» Assigned task
For each record here, output an exact copy.

(Available data begins)

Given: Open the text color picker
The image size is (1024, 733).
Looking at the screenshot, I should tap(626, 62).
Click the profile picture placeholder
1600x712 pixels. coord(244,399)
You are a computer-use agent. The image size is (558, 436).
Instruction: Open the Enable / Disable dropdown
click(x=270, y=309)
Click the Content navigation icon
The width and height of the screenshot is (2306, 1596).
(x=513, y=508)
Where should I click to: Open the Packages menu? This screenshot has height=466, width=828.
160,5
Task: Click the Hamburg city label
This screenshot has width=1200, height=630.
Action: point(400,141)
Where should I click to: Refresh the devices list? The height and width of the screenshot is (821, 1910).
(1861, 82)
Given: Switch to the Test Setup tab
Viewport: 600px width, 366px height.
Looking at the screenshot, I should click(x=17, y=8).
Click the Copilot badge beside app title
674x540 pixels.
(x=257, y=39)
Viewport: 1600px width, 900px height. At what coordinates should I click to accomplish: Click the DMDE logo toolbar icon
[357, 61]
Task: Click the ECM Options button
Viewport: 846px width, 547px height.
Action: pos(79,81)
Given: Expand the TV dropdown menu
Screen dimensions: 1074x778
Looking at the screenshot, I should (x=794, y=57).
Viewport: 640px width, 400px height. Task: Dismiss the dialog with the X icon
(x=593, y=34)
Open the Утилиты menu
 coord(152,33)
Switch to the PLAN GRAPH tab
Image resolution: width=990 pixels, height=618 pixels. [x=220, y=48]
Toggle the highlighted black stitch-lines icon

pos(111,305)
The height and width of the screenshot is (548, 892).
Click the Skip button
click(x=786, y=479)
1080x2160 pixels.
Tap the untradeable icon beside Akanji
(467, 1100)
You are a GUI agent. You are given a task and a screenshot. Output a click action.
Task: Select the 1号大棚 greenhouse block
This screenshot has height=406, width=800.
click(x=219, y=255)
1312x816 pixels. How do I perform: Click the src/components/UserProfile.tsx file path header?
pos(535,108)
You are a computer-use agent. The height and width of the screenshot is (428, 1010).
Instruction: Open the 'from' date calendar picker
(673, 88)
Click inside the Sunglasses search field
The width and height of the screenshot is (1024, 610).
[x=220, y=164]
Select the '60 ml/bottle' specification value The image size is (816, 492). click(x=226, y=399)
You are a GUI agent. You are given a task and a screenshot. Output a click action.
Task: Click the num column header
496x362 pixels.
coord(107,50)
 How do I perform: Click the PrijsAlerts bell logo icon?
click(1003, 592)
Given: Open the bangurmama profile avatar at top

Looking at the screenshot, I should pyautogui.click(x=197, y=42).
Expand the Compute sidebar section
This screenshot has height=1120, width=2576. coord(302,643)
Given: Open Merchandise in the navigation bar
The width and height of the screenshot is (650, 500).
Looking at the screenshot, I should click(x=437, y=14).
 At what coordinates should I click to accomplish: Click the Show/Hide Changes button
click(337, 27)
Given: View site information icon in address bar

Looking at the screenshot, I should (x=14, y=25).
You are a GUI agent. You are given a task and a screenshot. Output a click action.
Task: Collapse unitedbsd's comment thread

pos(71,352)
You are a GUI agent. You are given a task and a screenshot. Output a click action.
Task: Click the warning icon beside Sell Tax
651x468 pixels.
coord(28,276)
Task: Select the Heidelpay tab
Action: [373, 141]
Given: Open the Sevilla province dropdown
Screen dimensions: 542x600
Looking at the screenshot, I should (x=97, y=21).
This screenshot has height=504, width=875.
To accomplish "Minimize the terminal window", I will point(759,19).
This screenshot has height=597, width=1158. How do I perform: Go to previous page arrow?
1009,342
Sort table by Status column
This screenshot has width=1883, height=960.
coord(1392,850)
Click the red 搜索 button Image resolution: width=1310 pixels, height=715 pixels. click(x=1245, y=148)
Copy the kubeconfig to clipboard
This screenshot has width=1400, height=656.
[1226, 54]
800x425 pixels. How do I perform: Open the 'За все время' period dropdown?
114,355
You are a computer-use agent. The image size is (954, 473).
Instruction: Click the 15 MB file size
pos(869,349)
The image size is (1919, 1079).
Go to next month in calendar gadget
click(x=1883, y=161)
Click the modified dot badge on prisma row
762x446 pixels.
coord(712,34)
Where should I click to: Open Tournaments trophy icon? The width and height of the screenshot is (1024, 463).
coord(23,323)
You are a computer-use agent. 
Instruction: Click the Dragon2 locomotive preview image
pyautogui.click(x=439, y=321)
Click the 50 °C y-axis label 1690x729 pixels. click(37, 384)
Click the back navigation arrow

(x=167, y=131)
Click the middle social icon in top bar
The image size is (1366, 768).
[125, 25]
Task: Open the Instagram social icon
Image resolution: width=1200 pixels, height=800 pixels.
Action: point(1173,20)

(Available data ends)

» Response area
Given: Open the text color picker
The image size is (1024, 733).
Looking at the screenshot, I should tap(626, 62).
Click the profile picture placeholder
1600x712 pixels. coord(244,399)
You are a computer-use agent. The image size is (558, 436).
Instruction: Open the Enable / Disable dropdown
click(x=270, y=309)
Click the Content navigation icon
The width and height of the screenshot is (2306, 1596).
(x=513, y=508)
Where should I click to: Open the Packages menu? This screenshot has height=466, width=828.
160,5
Task: Click the Hamburg city label
This screenshot has width=1200, height=630.
Action: point(400,141)
Where should I click to: Refresh the devices list? The height and width of the screenshot is (821, 1910).
(1861, 82)
Given: Switch to the Test Setup tab
Viewport: 600px width, 366px height.
Looking at the screenshot, I should click(x=17, y=8).
Click the Copilot badge beside app title
674x540 pixels.
(x=257, y=39)
Viewport: 1600px width, 900px height. At what coordinates should I click to accomplish: Click the DMDE logo toolbar icon
[357, 61]
Task: Click the ECM Options button
Viewport: 846px width, 547px height.
Action: pos(79,81)
Given: Expand the TV dropdown menu
Screen dimensions: 1074x778
Looking at the screenshot, I should (x=794, y=57).
Viewport: 640px width, 400px height. Task: Dismiss the dialog with the X icon
(x=593, y=34)
Open the Утилиты menu
 coord(152,33)
Switch to the PLAN GRAPH tab
Image resolution: width=990 pixels, height=618 pixels. [x=220, y=48]
Toggle the highlighted black stitch-lines icon

pos(111,305)
The height and width of the screenshot is (548, 892).
Click the Skip button
click(x=786, y=479)
1080x2160 pixels.
Tap the untradeable icon beside Akanji
(467, 1100)
You are a GUI agent. You are given a task and a screenshot. Output a click action.
Task: Select the 1号大棚 greenhouse block
This screenshot has height=406, width=800.
click(x=219, y=255)
1312x816 pixels. How do I perform: Click the src/components/UserProfile.tsx file path header?
pos(535,108)
You are a computer-use agent. The height and width of the screenshot is (428, 1010).
Instruction: Open the 'from' date calendar picker
(673, 88)
Click inside the Sunglasses search field
The width and height of the screenshot is (1024, 610).
[x=220, y=164]
Select the '60 ml/bottle' specification value The image size is (816, 492). click(x=226, y=399)
You are a GUI agent. You are given a task and a screenshot. Output a click action.
Task: Click the num column header
496x362 pixels.
coord(107,50)
 How do I perform: Click the PrijsAlerts bell logo icon?
click(1003, 592)
Given: Open the bangurmama profile avatar at top

Looking at the screenshot, I should pyautogui.click(x=197, y=42).
Expand the Compute sidebar section
This screenshot has height=1120, width=2576. coord(302,643)
Given: Open Merchandise in the navigation bar
The width and height of the screenshot is (650, 500).
Looking at the screenshot, I should click(x=437, y=14).
 At what coordinates should I click to accomplish: Click the Show/Hide Changes button
click(337, 27)
Given: View site information icon in address bar

Looking at the screenshot, I should (x=14, y=25).
You are a GUI agent. You are given a task and a screenshot. Output a click action.
Task: Collapse unitedbsd's comment thread

pos(71,352)
You are a GUI agent. You are given a task and a screenshot. Output a click action.
Task: Click the warning icon beside Sell Tax
651x468 pixels.
coord(28,276)
Task: Select the Heidelpay tab
Action: [373, 141]
Given: Open the Sevilla province dropdown
Screen dimensions: 542x600
Looking at the screenshot, I should (x=97, y=21).
This screenshot has height=504, width=875.
To accomplish "Minimize the terminal window", I will point(759,19).
This screenshot has height=597, width=1158. How do I perform: Go to previous page arrow?
1009,342
Sort table by Status column
This screenshot has width=1883, height=960.
coord(1392,850)
Click the red 搜索 button Image resolution: width=1310 pixels, height=715 pixels. click(x=1245, y=148)
Copy the kubeconfig to clipboard
This screenshot has width=1400, height=656.
[1226, 54]
800x425 pixels. How do I perform: Open the 'За все время' period dropdown?
114,355
You are a computer-use agent. The image size is (954, 473).
Instruction: Click the 15 MB file size
pos(869,349)
The image size is (1919, 1079).
Go to next month in calendar gadget
click(x=1883, y=161)
Click the modified dot badge on prisma row
762x446 pixels.
coord(712,34)
Where should I click to: Open Tournaments trophy icon? The width and height of the screenshot is (1024, 463).
coord(23,323)
You are a computer-use agent. 
Instruction: Click the Dragon2 locomotive preview image
pyautogui.click(x=439, y=321)
Click the 50 °C y-axis label 1690x729 pixels. click(37, 384)
Click the back navigation arrow

(x=167, y=131)
Click the middle social icon in top bar
The image size is (1366, 768).
[125, 25]
Task: Open the Instagram social icon
Image resolution: width=1200 pixels, height=800 pixels.
Action: point(1173,20)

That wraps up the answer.